Assigned task:
Nothing but an exact repetition of the entries should appear in the answer.

[Stored items]

----

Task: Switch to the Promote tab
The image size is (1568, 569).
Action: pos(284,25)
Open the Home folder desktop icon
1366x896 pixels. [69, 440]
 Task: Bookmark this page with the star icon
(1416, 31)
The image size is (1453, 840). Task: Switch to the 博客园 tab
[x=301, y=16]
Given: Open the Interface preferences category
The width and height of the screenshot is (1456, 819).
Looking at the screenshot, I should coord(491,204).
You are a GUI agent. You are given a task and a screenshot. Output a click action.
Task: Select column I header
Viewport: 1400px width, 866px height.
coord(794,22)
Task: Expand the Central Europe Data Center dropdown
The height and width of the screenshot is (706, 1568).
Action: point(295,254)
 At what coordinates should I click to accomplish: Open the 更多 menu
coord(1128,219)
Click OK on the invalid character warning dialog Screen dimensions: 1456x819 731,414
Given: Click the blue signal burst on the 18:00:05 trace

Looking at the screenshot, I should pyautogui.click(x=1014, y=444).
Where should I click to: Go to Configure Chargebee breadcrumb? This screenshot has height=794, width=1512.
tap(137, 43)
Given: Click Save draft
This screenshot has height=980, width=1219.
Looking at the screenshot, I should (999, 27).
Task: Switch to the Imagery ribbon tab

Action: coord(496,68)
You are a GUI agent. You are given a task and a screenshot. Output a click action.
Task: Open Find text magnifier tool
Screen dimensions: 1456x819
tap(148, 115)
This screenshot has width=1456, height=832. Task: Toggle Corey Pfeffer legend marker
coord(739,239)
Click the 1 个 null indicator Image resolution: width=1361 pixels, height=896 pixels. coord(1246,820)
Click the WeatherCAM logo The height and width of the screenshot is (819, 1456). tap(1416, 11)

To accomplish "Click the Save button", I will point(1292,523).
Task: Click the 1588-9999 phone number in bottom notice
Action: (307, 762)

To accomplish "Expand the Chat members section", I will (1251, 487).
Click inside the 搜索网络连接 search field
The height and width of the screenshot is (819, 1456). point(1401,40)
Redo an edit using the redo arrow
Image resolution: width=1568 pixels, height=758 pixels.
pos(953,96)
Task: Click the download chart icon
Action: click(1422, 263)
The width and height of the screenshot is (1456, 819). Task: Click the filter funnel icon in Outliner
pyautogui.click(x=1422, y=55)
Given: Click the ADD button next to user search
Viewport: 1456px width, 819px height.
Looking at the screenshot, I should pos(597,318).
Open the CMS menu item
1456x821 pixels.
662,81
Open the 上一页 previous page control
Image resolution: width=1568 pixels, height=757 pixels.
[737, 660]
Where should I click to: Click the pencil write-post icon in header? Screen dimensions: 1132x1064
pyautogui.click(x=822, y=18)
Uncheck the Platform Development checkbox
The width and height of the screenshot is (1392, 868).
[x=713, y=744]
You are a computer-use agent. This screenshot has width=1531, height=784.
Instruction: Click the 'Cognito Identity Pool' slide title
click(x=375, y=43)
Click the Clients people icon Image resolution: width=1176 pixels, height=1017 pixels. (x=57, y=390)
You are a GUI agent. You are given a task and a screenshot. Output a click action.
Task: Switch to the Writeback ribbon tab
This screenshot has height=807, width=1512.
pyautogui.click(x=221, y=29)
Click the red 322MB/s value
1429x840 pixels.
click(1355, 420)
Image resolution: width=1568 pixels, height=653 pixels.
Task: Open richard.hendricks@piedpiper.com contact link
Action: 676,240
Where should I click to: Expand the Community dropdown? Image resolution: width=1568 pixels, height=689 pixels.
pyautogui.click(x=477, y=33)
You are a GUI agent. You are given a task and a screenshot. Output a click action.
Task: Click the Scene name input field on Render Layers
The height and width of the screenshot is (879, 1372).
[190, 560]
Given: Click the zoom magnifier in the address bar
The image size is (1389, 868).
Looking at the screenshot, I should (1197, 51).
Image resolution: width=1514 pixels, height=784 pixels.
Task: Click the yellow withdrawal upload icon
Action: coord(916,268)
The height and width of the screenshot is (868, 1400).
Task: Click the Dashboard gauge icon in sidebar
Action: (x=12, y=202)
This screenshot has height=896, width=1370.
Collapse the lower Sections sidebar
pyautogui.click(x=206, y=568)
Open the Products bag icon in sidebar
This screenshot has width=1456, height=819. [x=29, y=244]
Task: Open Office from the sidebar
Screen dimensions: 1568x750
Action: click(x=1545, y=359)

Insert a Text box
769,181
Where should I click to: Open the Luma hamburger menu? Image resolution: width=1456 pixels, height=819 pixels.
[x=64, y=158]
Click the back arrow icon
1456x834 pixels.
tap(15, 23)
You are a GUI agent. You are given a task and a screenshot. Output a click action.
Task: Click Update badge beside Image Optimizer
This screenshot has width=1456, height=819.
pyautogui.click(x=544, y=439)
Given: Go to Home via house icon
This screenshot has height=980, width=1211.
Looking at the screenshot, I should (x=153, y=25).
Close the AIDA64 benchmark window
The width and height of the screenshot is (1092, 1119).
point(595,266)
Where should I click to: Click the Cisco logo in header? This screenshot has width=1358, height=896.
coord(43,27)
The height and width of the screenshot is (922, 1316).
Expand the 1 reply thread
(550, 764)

----

Response for this exercise:
Task: Switch to the Promote tab
The image size is (1568, 569).
Action: pos(284,25)
Open the Home folder desktop icon
1366x896 pixels. [69, 440]
 Task: Bookmark this page with the star icon
(1416, 31)
The image size is (1453, 840). Task: Switch to the 博客园 tab
[x=301, y=16]
Given: Open the Interface preferences category
The width and height of the screenshot is (1456, 819).
Looking at the screenshot, I should coord(491,204).
You are a GUI agent. You are given a task and a screenshot. Output a click action.
Task: Select column I header
Viewport: 1400px width, 866px height.
coord(794,22)
Task: Expand the Central Europe Data Center dropdown
The height and width of the screenshot is (706, 1568).
Action: point(295,254)
 At what coordinates should I click to accomplish: Open the 更多 menu
coord(1128,219)
Click OK on the invalid character warning dialog Screen dimensions: 1456x819 731,414
Given: Click the blue signal burst on the 18:00:05 trace

Looking at the screenshot, I should pyautogui.click(x=1014, y=444).
Where should I click to: Go to Configure Chargebee breadcrumb? This screenshot has height=794, width=1512.
tap(137, 43)
Given: Click Save draft
This screenshot has height=980, width=1219.
Looking at the screenshot, I should (999, 27).
Task: Switch to the Imagery ribbon tab

Action: coord(496,68)
You are a GUI agent. You are given a task and a screenshot. Output a click action.
Task: Open Find text magnifier tool
Screen dimensions: 1456x819
tap(148, 115)
This screenshot has width=1456, height=832. Task: Toggle Corey Pfeffer legend marker
coord(739,239)
Click the 1 个 null indicator Image resolution: width=1361 pixels, height=896 pixels. coord(1246,820)
Click the WeatherCAM logo The height and width of the screenshot is (819, 1456). tap(1416, 11)

To accomplish "Click the Save button", I will point(1292,523).
Task: Click the 1588-9999 phone number in bottom notice
Action: (307, 762)

To accomplish "Expand the Chat members section", I will (1251, 487).
Click inside the 搜索网络连接 search field
The height and width of the screenshot is (819, 1456). point(1401,40)
Redo an edit using the redo arrow
Image resolution: width=1568 pixels, height=758 pixels.
pos(953,96)
Task: Click the download chart icon
Action: click(1422, 263)
The width and height of the screenshot is (1456, 819). Task: Click the filter funnel icon in Outliner
pyautogui.click(x=1422, y=55)
Given: Click the ADD button next to user search
Viewport: 1456px width, 819px height.
Looking at the screenshot, I should pos(597,318).
Open the CMS menu item
1456x821 pixels.
662,81
Open the 上一页 previous page control
Image resolution: width=1568 pixels, height=757 pixels.
[737, 660]
Where should I click to: Click the pencil write-post icon in header? Screen dimensions: 1132x1064
pyautogui.click(x=822, y=18)
Uncheck the Platform Development checkbox
The width and height of the screenshot is (1392, 868).
[x=713, y=744]
You are a computer-use agent. This screenshot has width=1531, height=784.
Instruction: Click the 'Cognito Identity Pool' slide title
click(x=375, y=43)
Click the Clients people icon Image resolution: width=1176 pixels, height=1017 pixels. (x=57, y=390)
You are a GUI agent. You are given a task and a screenshot. Output a click action.
Task: Switch to the Writeback ribbon tab
This screenshot has height=807, width=1512.
pyautogui.click(x=221, y=29)
Click the red 322MB/s value
1429x840 pixels.
click(1355, 420)
Image resolution: width=1568 pixels, height=653 pixels.
Task: Open richard.hendricks@piedpiper.com contact link
Action: 676,240
Where should I click to: Expand the Community dropdown? Image resolution: width=1568 pixels, height=689 pixels.
pyautogui.click(x=477, y=33)
You are a GUI agent. You are given a task and a screenshot. Output a click action.
Task: Click the Scene name input field on Render Layers
The height and width of the screenshot is (879, 1372).
[190, 560]
Given: Click the zoom magnifier in the address bar
The image size is (1389, 868).
Looking at the screenshot, I should (1197, 51).
Image resolution: width=1514 pixels, height=784 pixels.
Task: Click the yellow withdrawal upload icon
Action: coord(916,268)
The height and width of the screenshot is (868, 1400).
Task: Click the Dashboard gauge icon in sidebar
Action: (x=12, y=202)
This screenshot has height=896, width=1370.
Collapse the lower Sections sidebar
pyautogui.click(x=206, y=568)
Open the Products bag icon in sidebar
This screenshot has width=1456, height=819. [x=29, y=244]
Task: Open Office from the sidebar
Screen dimensions: 1568x750
Action: click(x=1545, y=359)

Insert a Text box
769,181
Where should I click to: Open the Luma hamburger menu? Image resolution: width=1456 pixels, height=819 pixels.
[x=64, y=158]
Click the back arrow icon
1456x834 pixels.
tap(15, 23)
You are a GUI agent. You are given a task and a screenshot. Output a click action.
Task: Click Update badge beside Image Optimizer
This screenshot has width=1456, height=819.
pyautogui.click(x=544, y=439)
Given: Go to Home via house icon
This screenshot has height=980, width=1211.
Looking at the screenshot, I should (x=153, y=25).
Close the AIDA64 benchmark window
The width and height of the screenshot is (1092, 1119).
point(595,266)
Where should I click to: Click the Cisco logo in header? This screenshot has width=1358, height=896.
coord(43,27)
The height and width of the screenshot is (922, 1316).
Expand the 1 reply thread
(550, 764)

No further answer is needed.